==== DATA PROVIDED

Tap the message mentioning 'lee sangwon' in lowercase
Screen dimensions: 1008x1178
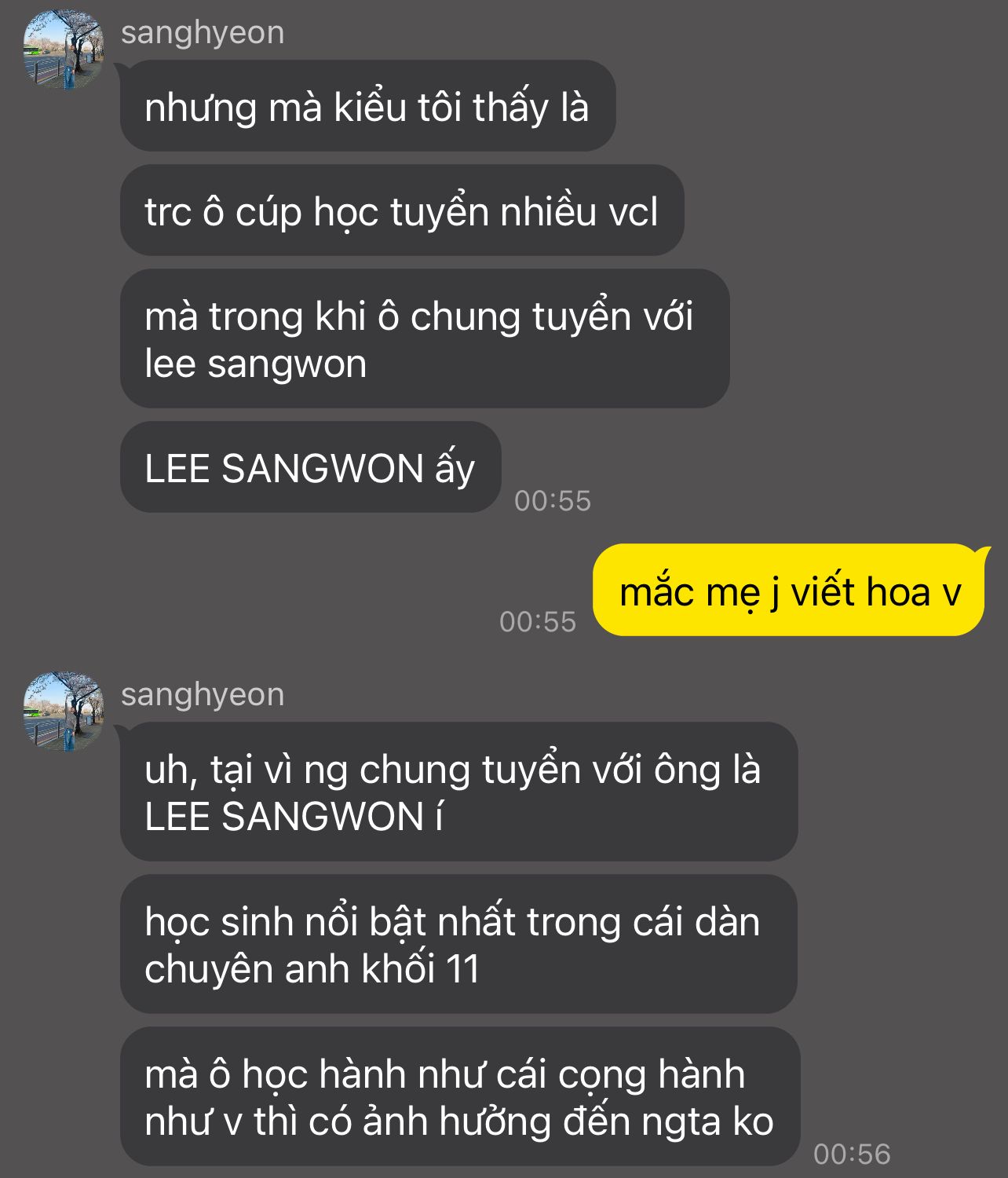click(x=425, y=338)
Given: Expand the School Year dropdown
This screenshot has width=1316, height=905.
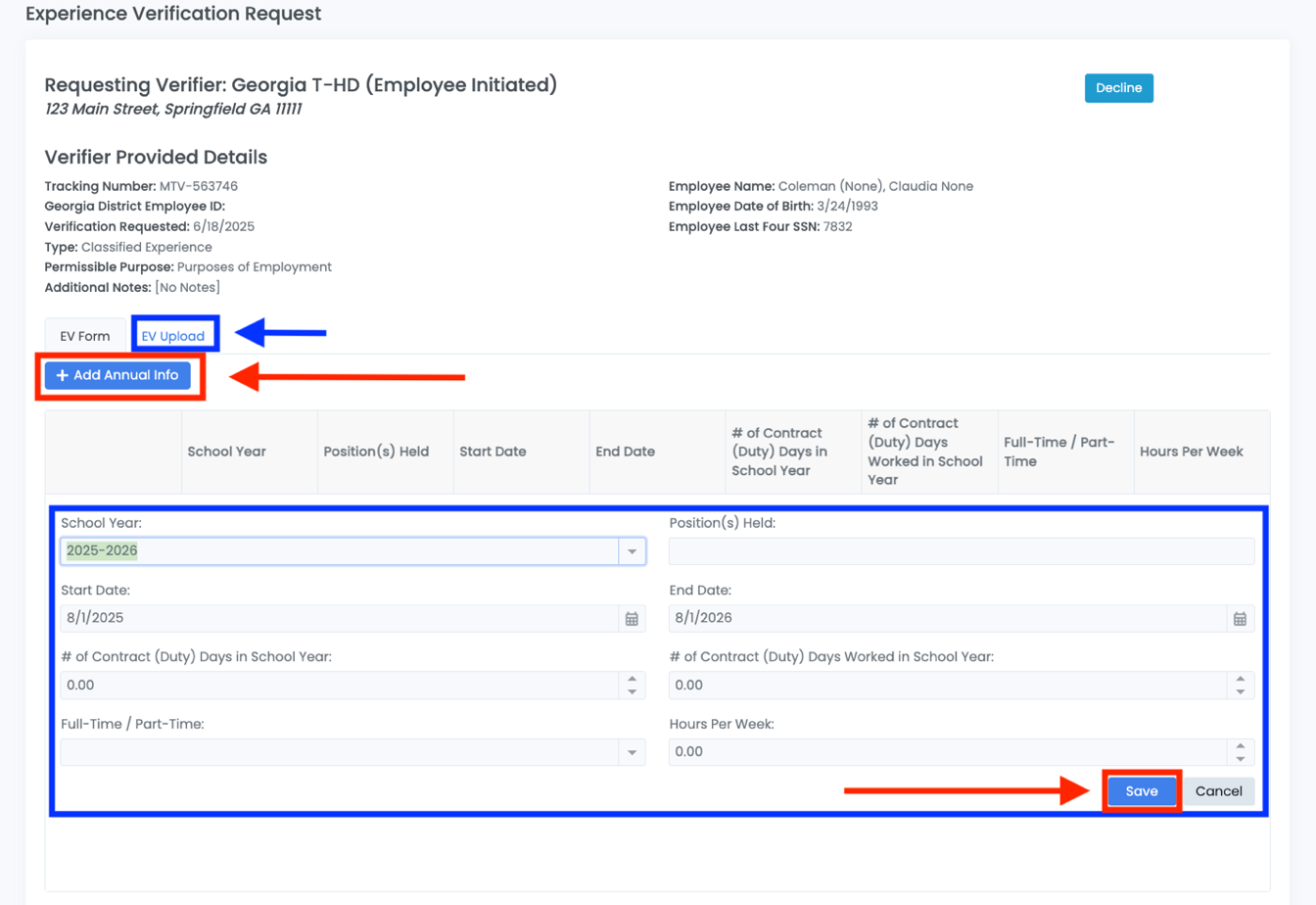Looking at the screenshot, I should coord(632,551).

========
==== DATA PROVIDED

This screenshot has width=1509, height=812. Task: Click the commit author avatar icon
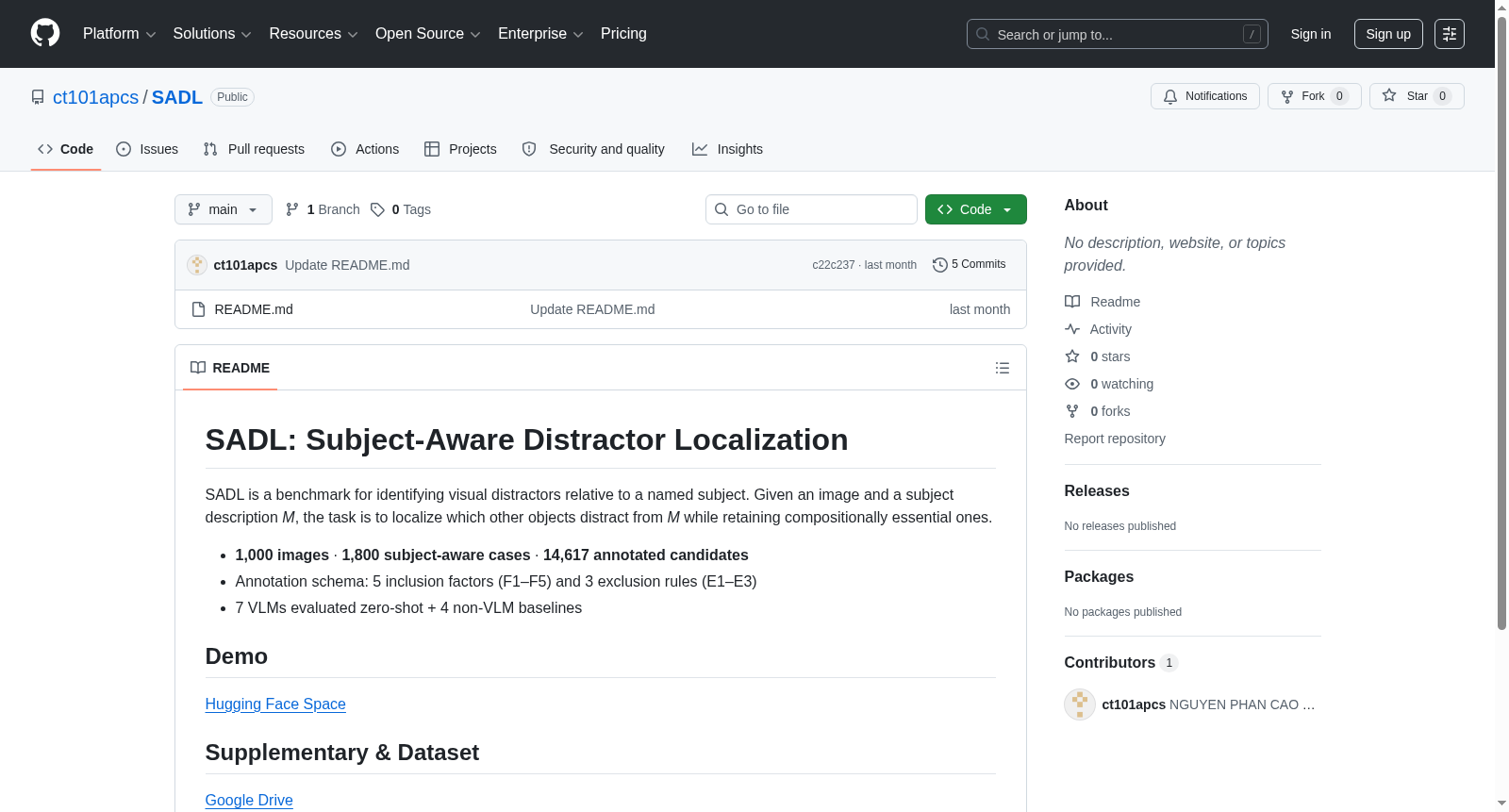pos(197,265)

========

#### TASK DIRECTIONS:
Format the records, from the line with "Tap the message" up to and including the line with "Looking at the", as a numbered list without blank lines, and leave the pictures out.

#### ANSWER FOR THIS EXERCISE:
1. Tap the message mentioning 'lee sangwon' in lowercase
2. Screen dimensions: 1008x1178
3. click(x=425, y=338)
4. Given: Expand the School Year dropdown
5. This screenshot has width=1316, height=905.
6. Looking at the screenshot, I should coord(632,551).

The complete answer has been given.